TASK:
Beginning with the line that contains "The width and", transcribe the rest of the listing below exactly, including its last line, and exclude any pictures.

GIVEN DATA:
################
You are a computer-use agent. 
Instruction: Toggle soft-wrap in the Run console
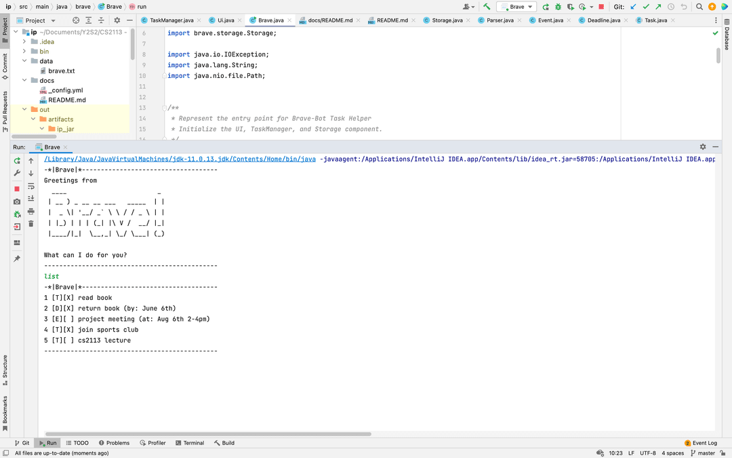[31, 185]
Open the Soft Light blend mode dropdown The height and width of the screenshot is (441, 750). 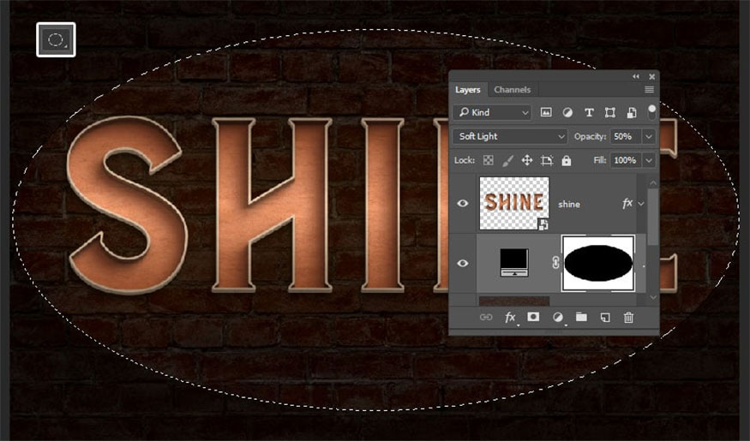(x=511, y=136)
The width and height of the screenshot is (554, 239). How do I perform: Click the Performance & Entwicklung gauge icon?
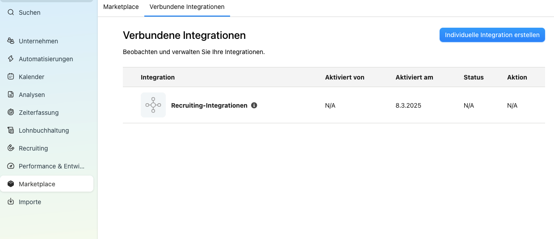pyautogui.click(x=11, y=166)
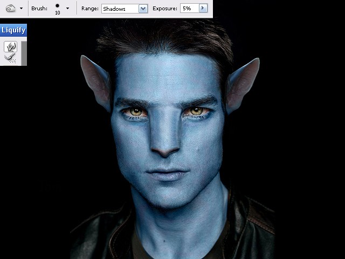Click the tip of the blue nose

coord(165,151)
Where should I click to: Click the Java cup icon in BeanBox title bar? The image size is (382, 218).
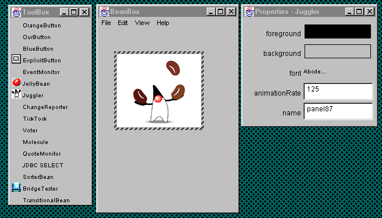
################
OUTPUT:
The width and height of the screenshot is (554, 239). How do I perform: Click the Performance & Entwicklung gauge icon?
pyautogui.click(x=11, y=166)
Click the tip of the blue nose

coord(165,151)
Where should I click to: Click the Java cup icon in BeanBox title bar? The image size is (382, 218).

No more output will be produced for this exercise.